Source: Also work on a notable package manager.
by michael1999 on 1/30/23, 5:24 PM
by pastage on 1/30/23, 11:08 AM
I think the world is complicated and you will in the end need to support compilations/installations on AmigaOS 2.05 on m68k running in kubernetes native.
by warrenm on 1/30/23, 5:43 PM
It all boils down to NIHS - "not invented here syndrome"
Between developers being suspicious of anyone else's work, and their innate love to build things they'll use (your wheel is cool, I guess...but MY wheel does THIS!) ...you get a gajillion libraries that overlaps 95% of the time (but never on the 5% you "care" about)
Eons ago David Pogue wrote in his review of Word (98, I think) for the Mac, "MacWrite fit on one floppy disk and had 95% of all the features I've ever needed in a word processor. Word take a CD, and has 96% of all the features I've ever needed in a word processor."
Why is Word so big? Is it because a 'word processor' needs to be that big?
Why are there so many libraries with incredibly weird interdependencies (version 1.9.2a of this lib needs 2.1.x2 of that one, not 2.1.x3 or 2.1.g7; but if you have version 1.9.3 of this lib, you can use 2.1.x2 up through 2.1.x9 ot he other one)?
Same thing - somebody somewhere sometime somewhy decided to use that library in their own stuff, and is now forever and always bound to it (...until they refactor or rewrite a perfectly good tool that was in Scala into Haskell)

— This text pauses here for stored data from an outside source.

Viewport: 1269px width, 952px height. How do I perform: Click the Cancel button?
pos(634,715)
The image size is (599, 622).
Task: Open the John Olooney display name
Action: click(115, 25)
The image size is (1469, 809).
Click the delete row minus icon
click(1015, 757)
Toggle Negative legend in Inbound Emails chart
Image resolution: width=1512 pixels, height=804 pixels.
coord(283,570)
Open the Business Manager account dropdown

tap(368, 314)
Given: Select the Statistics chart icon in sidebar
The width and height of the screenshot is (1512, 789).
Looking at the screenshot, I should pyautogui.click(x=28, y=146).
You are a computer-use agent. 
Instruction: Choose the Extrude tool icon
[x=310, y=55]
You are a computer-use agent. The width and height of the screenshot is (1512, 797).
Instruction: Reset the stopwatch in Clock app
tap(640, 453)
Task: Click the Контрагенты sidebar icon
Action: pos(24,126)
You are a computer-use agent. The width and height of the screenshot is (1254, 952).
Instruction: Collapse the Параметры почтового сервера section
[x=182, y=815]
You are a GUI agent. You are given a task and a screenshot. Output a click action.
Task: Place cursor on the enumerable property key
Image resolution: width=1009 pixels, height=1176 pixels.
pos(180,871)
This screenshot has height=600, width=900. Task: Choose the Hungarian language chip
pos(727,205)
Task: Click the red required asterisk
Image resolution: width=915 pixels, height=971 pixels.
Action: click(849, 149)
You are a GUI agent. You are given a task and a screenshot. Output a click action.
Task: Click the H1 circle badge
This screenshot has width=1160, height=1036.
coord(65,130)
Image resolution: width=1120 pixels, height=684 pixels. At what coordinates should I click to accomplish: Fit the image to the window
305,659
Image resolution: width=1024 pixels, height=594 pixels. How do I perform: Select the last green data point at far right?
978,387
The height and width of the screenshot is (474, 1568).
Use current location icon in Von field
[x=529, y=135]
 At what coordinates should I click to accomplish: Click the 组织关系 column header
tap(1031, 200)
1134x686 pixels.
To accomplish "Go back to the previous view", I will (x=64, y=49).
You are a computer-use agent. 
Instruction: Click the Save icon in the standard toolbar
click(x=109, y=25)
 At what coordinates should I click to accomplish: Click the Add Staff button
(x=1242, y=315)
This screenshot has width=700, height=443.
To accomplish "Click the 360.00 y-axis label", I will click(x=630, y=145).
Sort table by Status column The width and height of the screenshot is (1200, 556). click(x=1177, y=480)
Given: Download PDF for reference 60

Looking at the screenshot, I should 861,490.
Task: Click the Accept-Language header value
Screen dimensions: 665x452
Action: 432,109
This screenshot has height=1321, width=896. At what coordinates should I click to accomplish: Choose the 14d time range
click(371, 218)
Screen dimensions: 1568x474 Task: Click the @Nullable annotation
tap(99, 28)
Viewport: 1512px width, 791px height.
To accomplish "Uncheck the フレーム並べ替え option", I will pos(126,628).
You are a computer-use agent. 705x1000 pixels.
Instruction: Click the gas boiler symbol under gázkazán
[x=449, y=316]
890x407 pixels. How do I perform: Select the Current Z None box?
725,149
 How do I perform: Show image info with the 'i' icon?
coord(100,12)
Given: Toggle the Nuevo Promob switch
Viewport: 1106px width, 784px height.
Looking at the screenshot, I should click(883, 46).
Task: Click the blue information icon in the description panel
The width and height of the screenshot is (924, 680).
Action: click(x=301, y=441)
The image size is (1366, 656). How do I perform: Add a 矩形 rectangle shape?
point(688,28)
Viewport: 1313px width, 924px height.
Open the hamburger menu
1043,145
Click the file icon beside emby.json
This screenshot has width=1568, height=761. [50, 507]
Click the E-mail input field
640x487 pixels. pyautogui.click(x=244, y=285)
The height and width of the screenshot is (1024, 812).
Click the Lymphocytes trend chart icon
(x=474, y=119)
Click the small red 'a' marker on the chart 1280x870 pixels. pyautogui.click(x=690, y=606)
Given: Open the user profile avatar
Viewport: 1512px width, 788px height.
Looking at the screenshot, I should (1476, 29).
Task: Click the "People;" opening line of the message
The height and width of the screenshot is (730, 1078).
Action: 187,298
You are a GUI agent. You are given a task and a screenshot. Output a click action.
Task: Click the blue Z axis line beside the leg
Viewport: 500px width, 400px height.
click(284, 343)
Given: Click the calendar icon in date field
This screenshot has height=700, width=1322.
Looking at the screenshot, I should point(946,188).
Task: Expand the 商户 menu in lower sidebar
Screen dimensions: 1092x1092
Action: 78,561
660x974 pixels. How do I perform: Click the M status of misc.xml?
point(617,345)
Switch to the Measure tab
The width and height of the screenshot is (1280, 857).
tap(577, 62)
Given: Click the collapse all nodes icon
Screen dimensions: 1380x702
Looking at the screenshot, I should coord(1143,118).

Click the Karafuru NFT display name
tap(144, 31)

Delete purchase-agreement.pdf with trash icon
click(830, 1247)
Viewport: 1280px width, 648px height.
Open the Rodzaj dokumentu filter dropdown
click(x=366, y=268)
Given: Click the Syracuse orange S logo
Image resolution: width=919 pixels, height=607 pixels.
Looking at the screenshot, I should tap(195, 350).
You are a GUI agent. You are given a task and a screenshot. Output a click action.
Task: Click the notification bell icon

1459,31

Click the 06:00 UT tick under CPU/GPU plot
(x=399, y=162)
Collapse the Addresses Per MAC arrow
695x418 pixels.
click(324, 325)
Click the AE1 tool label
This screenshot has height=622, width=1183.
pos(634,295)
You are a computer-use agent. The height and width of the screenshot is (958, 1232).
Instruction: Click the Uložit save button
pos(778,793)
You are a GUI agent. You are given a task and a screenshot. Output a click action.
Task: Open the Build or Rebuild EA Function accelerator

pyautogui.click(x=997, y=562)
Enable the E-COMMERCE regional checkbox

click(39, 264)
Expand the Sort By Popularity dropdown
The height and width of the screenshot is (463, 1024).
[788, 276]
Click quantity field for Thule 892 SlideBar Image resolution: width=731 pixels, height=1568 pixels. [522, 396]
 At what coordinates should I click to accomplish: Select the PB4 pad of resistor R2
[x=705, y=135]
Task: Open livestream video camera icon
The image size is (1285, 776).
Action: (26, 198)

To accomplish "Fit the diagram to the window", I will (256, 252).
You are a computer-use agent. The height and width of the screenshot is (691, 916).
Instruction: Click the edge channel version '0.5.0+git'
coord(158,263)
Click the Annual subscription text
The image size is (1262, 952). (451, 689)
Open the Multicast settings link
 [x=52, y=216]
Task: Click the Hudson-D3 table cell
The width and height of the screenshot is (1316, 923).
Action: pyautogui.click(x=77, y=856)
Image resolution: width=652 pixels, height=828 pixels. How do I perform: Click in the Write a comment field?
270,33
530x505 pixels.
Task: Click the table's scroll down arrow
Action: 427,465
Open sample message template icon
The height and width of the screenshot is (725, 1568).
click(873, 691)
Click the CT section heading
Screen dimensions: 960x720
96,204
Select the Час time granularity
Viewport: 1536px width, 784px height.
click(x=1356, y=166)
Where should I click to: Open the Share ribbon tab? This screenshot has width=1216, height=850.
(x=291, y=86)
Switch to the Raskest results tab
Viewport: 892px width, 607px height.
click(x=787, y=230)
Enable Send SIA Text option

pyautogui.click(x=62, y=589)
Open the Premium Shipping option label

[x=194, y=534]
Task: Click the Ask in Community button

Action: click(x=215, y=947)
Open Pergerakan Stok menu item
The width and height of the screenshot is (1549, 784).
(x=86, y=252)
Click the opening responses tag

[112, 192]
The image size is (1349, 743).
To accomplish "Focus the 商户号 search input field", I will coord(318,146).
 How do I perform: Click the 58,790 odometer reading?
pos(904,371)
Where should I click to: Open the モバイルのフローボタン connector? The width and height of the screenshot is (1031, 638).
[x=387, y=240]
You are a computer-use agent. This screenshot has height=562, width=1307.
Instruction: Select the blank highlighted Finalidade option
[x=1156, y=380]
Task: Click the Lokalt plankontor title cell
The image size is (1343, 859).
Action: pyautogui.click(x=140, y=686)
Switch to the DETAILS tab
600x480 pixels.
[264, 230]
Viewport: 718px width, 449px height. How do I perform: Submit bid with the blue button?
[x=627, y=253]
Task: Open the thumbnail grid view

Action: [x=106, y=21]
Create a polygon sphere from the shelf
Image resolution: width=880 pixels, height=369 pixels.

by tsukikage on 1/30/23, 11:40 AM
Step 1: look at all the existing package+module systems, and realise they are all horrible Rube Goldberg machines, way too bloated for the simple thing you want to do
Step 2: write your own package+module system! It's lean, mean and just does the simple obvious thing your simple one-man project needs.
Step 3: your system hits the real world! Your system is used with projects that involve more than one person and grow organically, and that spread to more and more esoteric environments. The Rube Goldberg projects have Rube Goldberg aims and their target ecosystems have Rube Goldberg requirements while goalposts shift continuously with tight deadlines. You add features and toggles to your system to support these things.
Step 4: congratulations! You are the proud inventor and owner of yet another Rube Goldberg machine. It is now time to move on to better things; the system, meanwhile, is handed over to some committee and will only grow in complexity from here.
by tikkabhuna on 1/30/23, 10:46 AM
I feel like you've picked the 3 worst ecosystems as an example.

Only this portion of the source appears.